Problem statement:
Which lines of the records below contain the word "target"? Show each one.

Data for review:
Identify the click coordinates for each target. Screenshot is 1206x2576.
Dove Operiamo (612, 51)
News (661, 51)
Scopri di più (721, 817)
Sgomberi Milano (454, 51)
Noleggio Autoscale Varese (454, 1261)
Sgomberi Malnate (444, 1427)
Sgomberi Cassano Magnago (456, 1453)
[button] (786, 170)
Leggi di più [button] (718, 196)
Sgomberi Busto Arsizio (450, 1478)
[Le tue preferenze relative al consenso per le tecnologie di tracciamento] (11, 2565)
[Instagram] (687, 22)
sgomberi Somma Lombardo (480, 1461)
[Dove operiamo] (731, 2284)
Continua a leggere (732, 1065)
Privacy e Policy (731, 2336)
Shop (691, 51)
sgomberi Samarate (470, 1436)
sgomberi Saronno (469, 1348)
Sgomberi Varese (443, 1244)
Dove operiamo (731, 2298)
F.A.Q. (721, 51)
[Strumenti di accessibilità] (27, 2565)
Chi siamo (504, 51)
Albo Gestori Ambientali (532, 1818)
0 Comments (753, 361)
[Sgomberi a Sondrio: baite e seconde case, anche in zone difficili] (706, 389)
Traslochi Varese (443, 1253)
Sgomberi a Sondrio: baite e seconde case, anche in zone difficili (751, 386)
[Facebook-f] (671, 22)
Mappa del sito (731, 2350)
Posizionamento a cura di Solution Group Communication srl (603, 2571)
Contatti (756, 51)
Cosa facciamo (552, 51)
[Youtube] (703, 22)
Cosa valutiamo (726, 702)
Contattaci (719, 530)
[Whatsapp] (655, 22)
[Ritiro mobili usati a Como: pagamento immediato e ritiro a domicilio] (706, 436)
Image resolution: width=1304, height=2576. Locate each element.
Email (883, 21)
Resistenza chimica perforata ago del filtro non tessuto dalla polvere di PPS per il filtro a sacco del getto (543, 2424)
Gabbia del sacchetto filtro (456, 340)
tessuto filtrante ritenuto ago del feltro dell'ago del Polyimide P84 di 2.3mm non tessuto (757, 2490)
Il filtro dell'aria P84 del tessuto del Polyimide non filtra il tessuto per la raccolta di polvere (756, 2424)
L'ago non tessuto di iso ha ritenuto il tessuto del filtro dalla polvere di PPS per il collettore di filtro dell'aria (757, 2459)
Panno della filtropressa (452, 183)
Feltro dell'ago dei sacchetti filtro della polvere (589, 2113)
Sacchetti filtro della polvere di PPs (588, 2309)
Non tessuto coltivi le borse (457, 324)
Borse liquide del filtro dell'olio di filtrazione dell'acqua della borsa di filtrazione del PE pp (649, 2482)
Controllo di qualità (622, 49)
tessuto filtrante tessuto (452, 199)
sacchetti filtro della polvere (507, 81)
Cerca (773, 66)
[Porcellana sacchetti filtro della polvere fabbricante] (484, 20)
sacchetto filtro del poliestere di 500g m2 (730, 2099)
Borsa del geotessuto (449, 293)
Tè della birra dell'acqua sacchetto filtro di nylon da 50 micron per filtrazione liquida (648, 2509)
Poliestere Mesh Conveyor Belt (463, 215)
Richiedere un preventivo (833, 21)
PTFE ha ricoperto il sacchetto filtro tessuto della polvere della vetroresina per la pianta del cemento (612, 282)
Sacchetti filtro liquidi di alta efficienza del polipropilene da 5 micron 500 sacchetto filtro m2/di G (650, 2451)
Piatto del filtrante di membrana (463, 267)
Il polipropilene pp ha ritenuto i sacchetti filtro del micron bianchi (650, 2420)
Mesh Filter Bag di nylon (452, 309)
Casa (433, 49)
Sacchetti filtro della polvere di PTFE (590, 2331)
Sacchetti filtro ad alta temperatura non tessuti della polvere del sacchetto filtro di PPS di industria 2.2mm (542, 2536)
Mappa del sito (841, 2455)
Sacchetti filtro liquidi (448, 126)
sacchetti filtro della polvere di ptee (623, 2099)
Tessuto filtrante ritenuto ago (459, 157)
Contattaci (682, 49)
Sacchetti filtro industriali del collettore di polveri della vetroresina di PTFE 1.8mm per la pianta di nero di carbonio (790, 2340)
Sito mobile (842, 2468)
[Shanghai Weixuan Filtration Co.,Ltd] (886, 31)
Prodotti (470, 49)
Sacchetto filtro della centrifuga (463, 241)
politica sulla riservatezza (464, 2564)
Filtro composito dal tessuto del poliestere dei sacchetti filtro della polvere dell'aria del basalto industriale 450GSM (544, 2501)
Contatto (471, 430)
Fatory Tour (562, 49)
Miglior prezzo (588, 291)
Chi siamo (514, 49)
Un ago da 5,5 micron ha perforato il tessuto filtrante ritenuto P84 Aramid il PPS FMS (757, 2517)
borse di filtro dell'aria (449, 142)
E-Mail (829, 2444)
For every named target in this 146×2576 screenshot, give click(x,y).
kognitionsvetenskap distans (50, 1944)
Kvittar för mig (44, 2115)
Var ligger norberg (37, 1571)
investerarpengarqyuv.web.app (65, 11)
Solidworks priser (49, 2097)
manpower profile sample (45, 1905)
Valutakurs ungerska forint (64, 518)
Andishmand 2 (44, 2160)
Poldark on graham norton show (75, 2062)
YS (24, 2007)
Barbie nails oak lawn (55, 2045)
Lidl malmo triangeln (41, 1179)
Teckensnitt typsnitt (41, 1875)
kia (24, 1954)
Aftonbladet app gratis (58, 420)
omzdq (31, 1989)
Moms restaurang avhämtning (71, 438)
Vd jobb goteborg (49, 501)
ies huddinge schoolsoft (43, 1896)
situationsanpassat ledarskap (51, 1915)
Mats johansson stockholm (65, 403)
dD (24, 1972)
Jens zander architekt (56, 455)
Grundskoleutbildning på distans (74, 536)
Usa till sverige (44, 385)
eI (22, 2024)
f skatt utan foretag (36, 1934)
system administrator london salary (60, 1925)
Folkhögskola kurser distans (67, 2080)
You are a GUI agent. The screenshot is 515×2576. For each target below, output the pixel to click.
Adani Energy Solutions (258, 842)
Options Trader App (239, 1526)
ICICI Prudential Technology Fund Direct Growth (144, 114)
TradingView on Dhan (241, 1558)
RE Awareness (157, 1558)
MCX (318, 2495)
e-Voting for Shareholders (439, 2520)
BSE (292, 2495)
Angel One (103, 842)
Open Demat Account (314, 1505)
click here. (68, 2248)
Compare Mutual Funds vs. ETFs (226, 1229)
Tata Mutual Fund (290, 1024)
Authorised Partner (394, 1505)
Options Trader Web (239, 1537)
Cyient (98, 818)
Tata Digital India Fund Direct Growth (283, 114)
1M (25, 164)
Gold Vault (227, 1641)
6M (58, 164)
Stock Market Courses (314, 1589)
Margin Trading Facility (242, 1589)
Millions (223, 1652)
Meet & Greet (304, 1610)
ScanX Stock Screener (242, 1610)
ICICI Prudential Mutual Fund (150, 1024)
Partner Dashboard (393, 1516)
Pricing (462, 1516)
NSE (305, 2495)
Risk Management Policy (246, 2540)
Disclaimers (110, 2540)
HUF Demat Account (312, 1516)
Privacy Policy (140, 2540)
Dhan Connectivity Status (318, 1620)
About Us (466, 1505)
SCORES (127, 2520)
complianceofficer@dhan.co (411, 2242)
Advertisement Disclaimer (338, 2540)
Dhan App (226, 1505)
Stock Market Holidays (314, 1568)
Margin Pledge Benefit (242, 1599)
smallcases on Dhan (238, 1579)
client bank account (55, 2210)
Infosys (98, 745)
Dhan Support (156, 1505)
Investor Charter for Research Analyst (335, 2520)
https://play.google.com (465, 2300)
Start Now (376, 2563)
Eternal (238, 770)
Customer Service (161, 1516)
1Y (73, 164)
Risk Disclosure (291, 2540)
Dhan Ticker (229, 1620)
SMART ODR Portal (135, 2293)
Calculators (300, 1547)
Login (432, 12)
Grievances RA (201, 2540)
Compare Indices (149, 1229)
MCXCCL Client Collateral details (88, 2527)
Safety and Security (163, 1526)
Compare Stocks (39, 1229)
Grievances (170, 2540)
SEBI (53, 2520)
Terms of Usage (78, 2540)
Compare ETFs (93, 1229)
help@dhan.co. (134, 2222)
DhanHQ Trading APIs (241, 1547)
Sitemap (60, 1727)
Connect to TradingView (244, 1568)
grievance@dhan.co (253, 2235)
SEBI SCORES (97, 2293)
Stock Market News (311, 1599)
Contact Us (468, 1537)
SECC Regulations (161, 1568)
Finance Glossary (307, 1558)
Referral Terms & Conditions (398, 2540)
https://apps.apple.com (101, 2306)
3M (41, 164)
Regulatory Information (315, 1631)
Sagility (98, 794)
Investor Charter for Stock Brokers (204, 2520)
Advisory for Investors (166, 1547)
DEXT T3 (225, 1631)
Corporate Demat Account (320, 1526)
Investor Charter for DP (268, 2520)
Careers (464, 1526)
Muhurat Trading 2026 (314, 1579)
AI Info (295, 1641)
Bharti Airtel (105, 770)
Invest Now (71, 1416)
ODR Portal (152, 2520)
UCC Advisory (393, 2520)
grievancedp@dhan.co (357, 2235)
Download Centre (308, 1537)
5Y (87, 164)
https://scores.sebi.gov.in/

The completed task:
Identify the click coordinates for each target. Screenshot is 1206x2576.
For every named target in this 146×2576 screenshot, give click(x,y).
You are a GUI agent. The screenshot is 515×2576. For each target below, output the pixel to click.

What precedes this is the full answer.